Um estudo publicado na revista Open Heart aponta que alinhar a prática de atividade física ao cronotipo de cada pessoa pode potencializar benefícios à saúde, como sono de qualidade e redução da pressão arterial. A pesquisa sugere que exercitar-se no horário que melhor aproveita o relógio biológico melhora resultados cardíacos.
Foram acompanhados 150 adultos sedentários, entre 40 e 60 anos, com pelo menos um fator de risco cardiovascular. Participantes tinham hipertensão, sobrepeso ou obesidade, e histórico familiar de doença cardíaca precoce.

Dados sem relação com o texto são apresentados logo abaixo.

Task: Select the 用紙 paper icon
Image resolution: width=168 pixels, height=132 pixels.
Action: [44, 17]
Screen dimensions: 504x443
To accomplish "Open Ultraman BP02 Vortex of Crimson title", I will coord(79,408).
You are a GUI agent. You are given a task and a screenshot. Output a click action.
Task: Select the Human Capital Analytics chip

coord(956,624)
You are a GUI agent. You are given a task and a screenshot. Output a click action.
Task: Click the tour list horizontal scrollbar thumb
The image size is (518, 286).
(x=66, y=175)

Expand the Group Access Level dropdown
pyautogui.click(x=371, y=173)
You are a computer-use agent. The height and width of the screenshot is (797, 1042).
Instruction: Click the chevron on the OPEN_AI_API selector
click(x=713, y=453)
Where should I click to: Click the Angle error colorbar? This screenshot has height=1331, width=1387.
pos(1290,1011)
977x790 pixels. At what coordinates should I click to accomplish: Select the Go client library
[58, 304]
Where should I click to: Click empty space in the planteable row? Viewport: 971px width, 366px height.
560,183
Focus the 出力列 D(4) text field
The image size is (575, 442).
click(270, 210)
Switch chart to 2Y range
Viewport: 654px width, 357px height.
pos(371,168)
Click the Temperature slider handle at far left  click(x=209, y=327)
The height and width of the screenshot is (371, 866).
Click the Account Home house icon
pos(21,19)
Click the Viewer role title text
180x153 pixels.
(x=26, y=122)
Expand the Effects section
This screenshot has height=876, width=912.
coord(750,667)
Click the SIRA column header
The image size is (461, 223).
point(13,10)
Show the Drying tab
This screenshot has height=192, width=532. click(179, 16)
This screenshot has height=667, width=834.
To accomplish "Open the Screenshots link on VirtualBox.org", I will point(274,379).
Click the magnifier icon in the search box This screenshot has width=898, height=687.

O objetivo foi comparar exercícios no período da manhã ou no início da noite.
Os voluntários realizaram 40 minutos de atividades aeróbicas moderadas, cinco vezes por semana, por 12 semanas. As sessões ocorreram em horários: manhã entre 8h e 11h, ou noite entre 18h e 21h. No fim, 134 concluíram todas as sessões.
Resultados gerais mostraram melhoria em métricas de saúde para todos. Entretanto, quem treinou de acordo com o ritmo biológico teve ganhos maiores em sono e pressão arterial. A queda média da pressão alta foi de 10,8 mmHg para o grupo alinhado, contra 5,5 mmHg para o desalinhado.
Entre os participantes com hipertensão, a redução foi ainda mais expressiva: 13,6 mmHg no grupo alinhado, frente a 7,1 mmHg no grupo fora do horário ideal. O benefício foi mais evidente entre quem tem cronotipo matutino.
Cronotreinamento e limitações
Os autores destacam que o estudo ocorreu apenas em pacientes de hospitais públicos de Lahore, sem incluir cronotipos intermediários. Assim, os resultados podem não se aplicar a todos os públicos. Ainda assim, sugerem que ajustar o horário de treino pode potencializar efeitos benéficos.
A hipótese é que relógios internos distribuídos por músculos, gordura e vasos se sincronizam melhor quando o exercício acontece no momento certo. Isso pode melhorar metabolismo e reduzir inflamação, contribuindo para a saúde cardiovascular.
Especialistas ouvidos pelo estudo apontam que a ideia é promissora por ser simples e de baixo custo, mas recomendam mais pesquisas em populações diferentes antes de orientar mudanças amplas de prática.